- Genre: Punk rock
- Dates: 20–21 September 1976
- Locations: 100 Club, Oxford Street, London
- Attendance: About 600
- Organised by: Ron Watts Malcolm McLaren
- Website: Official

= 100 Club Punk Special =

1976 music event in London, England

The 100 Club Punk Special (sometimes referred to as the 100 Club Punk Festival) was a two-day event held at the 100 Club venue in Oxford Street, London, England, on 20 and 21 September 1976. The gig showcased eight punk rock bands, most of which were unsigned. Most of the bands in attendance were each associated with the then evolving punk rock music scene of the United Kingdom. Historically, the event has become seen as marking a watershed moment for punk rock, as it began to move from the underground and emerge into the mainstream music scene.

== Promotion ==
In early September 1976, concert promoter Ron Watts approached Malcolm McLaren, manager of the Sex Pistols, the leaders of the new British punk rock scene, and proposed that they headline the event. After that, they presented the idea to the Damned and the Clash, both of which quickly agreed to participate. Siouxsie Sioux directly approached Watts and requested to join the line-up as well. McLaren then volunteered the French band Stinky Toys and a handful of other bands from Manchester.
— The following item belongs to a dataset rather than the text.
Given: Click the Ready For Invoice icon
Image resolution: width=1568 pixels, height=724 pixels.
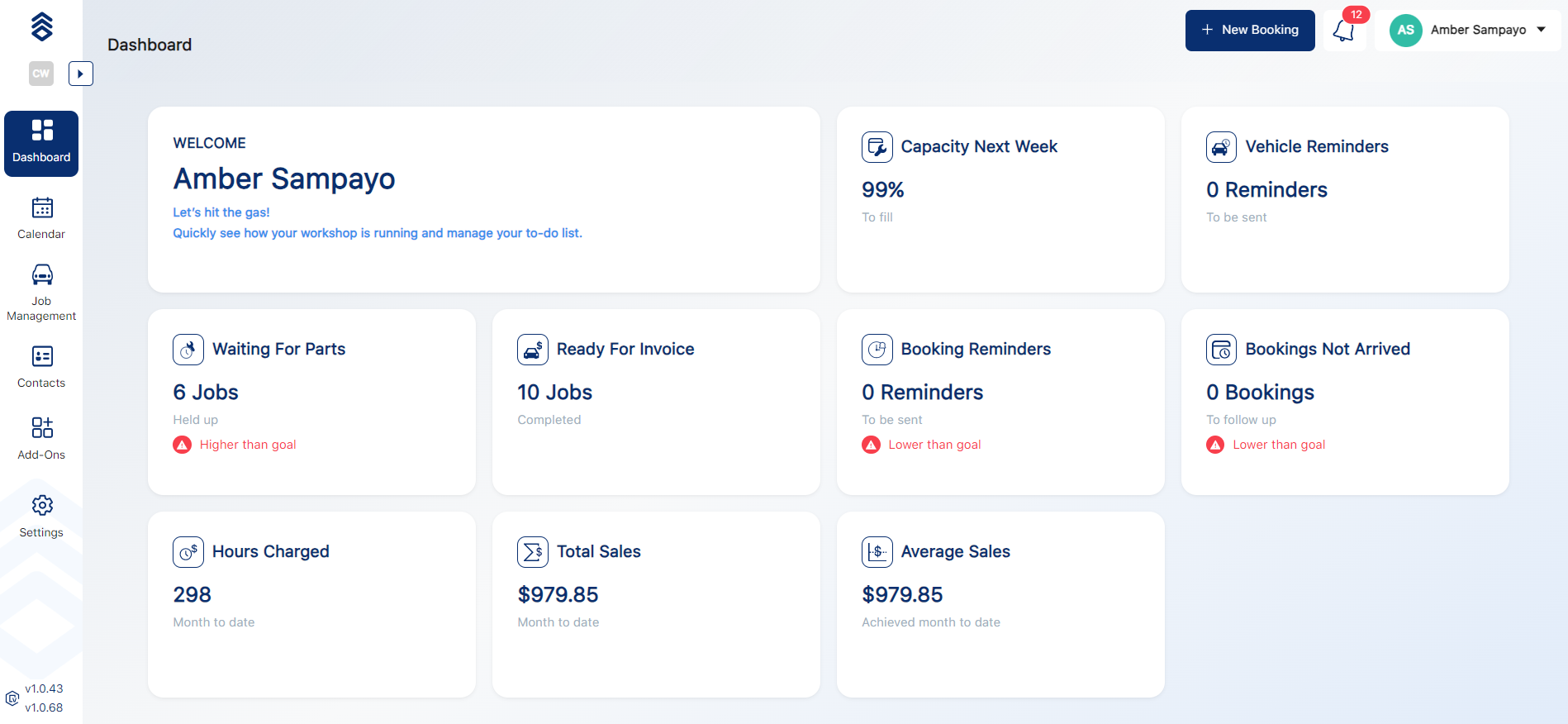Looking at the screenshot, I should (533, 350).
The enthusiasm for this event was partly due to the very positive and extensive promotion by Melody Maker journalist Caroline Coon.

== The line-up ==
Monday evening, 20 September 1976
- Subway Sect
- Siouxsie and the Banshees
- The Clash
- Sex Pistols

Tuesday evening, 21 September 1976
- Stinky Toys
- Chris Spedding & the Vibrators
- The Damned
- Buzzcocks

== Performances ==
The Vibrators were a new group that had only recently begun to write their own music and, at the encouragement of Ron Watts, they decided to act as backing band for established artist Chris Spedding for the show. Spedding, who had been booked to play the second night but didn't have a band behind him, taught The Vibrators a few songs in the dressing room immediately prior the actual show, leaving no time for an actual rehearsal. Siouxsie and the Banshees' set, however, was completely improvisational. They didn't know or play any songs, and their act had a purely "performance art" quality. Siouxsie, for instance, recited the Lord's Prayer and similar memorised pieces of text.

None of the shows were rehearsed, says Ron Watts, "It was just people, getting up and trying to do something."

== Attendees ==
Attendance at the event later become a badge of honour for punk rock fans, but it is probable that a lot of claims were apocryphal. Indeed, a great many people who were later to become involved in the punk scene claimed to have "been there" during the two-day festival, but this is unlikely to be true since the venue had only a 600-person capacity. However, amongst the verified attendees were: Paul Weller of the Jam, Shane MacGowan (later of the Nipple Erectors and the Pogues), Shanne Bradley (of the Nipple Erectors and the Men They Couldn't Hang), Colin Newman of Wire, Viv Albertine of the Slits, Chrissie Hynde (later of the Pretenders), Jah Wobble (later of PiL), Vivienne Westwood (McLaren's then partner and co-manager of the Chelsea boutique Sex), Kevin Haskins and his brother David J (later of Bauhaus), Gaye Advert and T. V. Smith (later of The Adverts), as well as members of the Bromley Contingent, the punk fashion avant-garde, Andrew Czezowski (ex-manager of the Damned) and Susan Carrington, who went on to start the Roxy with Barry Jones..

== Incident with Sid Vicious ==
The event was marred by violence when a beer glass, thrown by then Banshees drummer and later Sex Pistols bass player Sid Vicious during the Damned's performance shattered against a pillar, blinding a young girl in one eye. Vicious was arrested shortly after the incident and spent several days in jail.